# [Aim of the exercise]
Repeat exactly what runs from the line containing "You are a GUI" through the last line of the material below. Do not copy the pictures.

# [Data extract]
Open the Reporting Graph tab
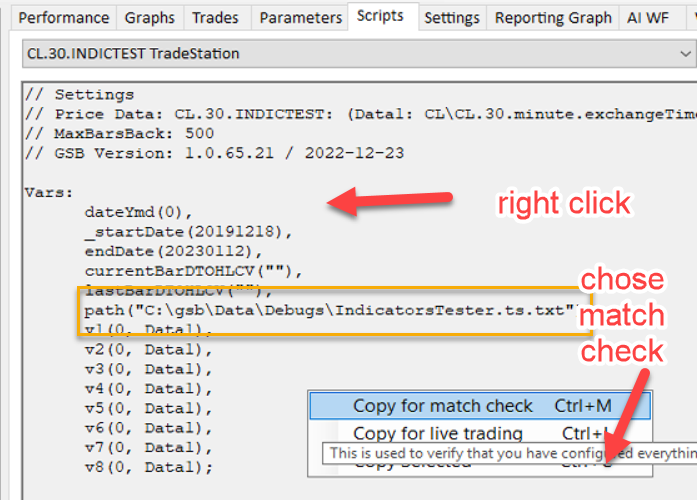The height and width of the screenshot is (500, 697). 553,18
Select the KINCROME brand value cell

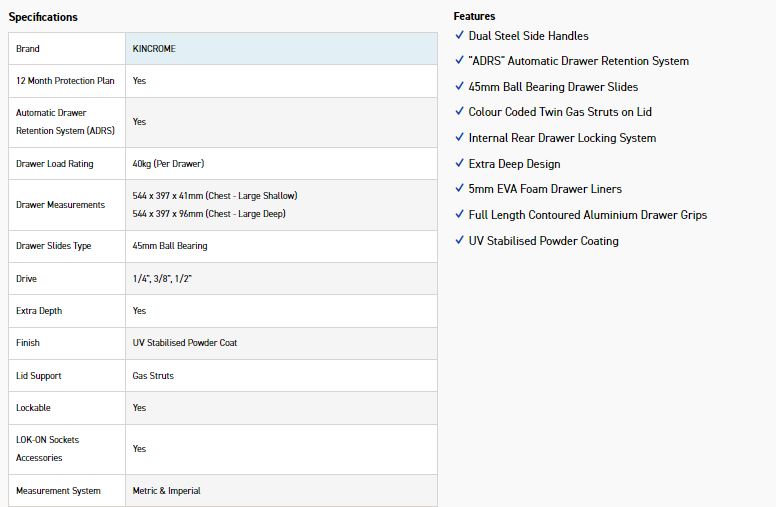coord(154,49)
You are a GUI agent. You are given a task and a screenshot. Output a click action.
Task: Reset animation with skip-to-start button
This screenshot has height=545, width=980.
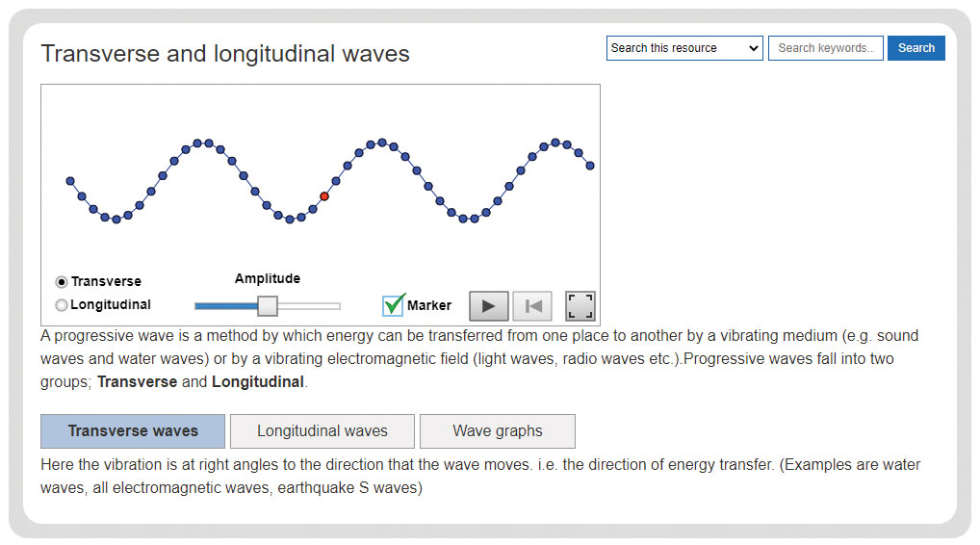pyautogui.click(x=532, y=305)
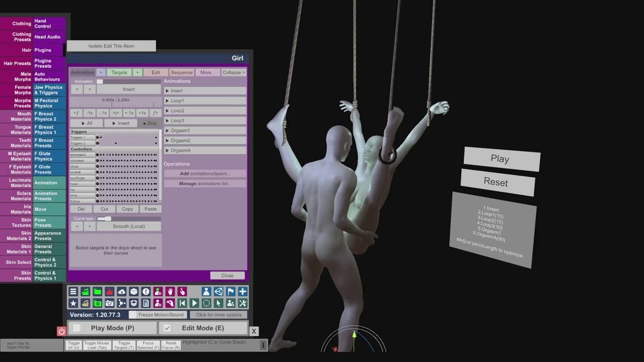The height and width of the screenshot is (362, 644).
Task: Toggle the Edit Mode (E) checkbox
Action: pos(167,328)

# [Written solution]
You are a GUI agent. You are given a task and a screenshot. Output a click action.
Task: Reset animation with skip-to-start button
This screenshot has height=545, width=980.
pyautogui.click(x=532, y=305)
The height and width of the screenshot is (362, 644).
Task: Toggle the Edit Mode (E) checkbox
Action: pos(167,328)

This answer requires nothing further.